Which lines in the data below contain the word "icon"? Copy each of those lines in full.

#####

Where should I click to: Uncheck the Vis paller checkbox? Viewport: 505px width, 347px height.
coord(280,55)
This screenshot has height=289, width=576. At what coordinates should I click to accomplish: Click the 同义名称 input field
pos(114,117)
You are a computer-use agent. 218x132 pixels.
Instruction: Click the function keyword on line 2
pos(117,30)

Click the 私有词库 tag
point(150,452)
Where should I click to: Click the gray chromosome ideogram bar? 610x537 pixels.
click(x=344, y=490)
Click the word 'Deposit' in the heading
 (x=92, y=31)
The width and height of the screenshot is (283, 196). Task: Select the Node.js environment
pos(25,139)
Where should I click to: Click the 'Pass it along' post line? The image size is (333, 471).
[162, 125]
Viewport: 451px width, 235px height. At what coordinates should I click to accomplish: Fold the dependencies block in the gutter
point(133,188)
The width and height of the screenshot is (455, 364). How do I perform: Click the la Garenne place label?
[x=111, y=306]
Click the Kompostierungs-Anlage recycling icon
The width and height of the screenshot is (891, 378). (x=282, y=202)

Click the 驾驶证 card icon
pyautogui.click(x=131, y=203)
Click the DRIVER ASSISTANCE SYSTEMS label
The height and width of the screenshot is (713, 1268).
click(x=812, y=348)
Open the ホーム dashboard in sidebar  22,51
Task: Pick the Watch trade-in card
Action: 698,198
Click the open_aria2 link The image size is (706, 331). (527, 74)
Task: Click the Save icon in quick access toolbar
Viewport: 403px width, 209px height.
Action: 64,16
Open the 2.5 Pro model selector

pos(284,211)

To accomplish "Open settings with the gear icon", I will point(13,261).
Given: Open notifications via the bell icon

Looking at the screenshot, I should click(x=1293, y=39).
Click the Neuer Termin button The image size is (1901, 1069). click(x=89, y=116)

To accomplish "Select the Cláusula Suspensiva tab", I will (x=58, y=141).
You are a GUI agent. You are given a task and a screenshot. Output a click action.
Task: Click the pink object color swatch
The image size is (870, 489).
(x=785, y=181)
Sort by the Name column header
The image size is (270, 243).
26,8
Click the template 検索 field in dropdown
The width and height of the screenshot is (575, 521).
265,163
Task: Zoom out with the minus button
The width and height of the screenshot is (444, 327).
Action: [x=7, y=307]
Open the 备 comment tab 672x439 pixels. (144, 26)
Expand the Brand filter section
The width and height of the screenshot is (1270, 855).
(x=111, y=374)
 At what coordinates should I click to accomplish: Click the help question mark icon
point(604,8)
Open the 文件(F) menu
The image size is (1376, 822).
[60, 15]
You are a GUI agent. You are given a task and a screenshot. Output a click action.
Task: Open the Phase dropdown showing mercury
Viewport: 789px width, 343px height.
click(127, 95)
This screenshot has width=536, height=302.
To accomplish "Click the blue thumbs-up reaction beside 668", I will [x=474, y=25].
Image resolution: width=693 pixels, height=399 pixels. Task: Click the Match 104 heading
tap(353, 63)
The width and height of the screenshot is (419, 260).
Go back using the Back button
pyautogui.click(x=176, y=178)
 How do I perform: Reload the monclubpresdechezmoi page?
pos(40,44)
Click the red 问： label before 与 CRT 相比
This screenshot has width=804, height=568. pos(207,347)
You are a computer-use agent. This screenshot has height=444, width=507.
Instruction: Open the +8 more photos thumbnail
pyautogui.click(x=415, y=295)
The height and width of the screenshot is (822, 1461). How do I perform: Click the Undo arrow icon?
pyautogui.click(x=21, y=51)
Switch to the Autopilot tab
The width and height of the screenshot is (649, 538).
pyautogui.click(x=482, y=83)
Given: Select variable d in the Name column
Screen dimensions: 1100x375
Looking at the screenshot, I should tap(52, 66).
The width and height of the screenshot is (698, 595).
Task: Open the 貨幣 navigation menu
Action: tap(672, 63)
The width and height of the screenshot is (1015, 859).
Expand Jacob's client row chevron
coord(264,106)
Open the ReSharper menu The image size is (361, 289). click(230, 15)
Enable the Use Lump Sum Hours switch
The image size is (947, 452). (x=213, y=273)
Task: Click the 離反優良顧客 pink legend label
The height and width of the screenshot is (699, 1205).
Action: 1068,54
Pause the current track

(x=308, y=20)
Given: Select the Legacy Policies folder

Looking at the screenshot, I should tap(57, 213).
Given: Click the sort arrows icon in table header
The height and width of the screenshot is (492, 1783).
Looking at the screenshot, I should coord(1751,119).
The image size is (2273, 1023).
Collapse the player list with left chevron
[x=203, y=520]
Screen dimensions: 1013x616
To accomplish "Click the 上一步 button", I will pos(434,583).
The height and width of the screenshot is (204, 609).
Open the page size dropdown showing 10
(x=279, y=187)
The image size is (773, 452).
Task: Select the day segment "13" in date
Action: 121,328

#####

#### [Response to the exercise]
Click the Kompostierungs-Anlage recycling icon
Click the 驾驶证 card icon
Task: Click the Save icon in quick access toolbar
To accomplish "Open settings with the gear icon", I will point(13,261).
Given: Open notifications via the bell icon
 At what coordinates should I click to accomplish: Click the help question mark icon
The height and width of the screenshot is (822, 1461). How do I perform: Click the Undo arrow icon?
Given: Click the sort arrows icon in table header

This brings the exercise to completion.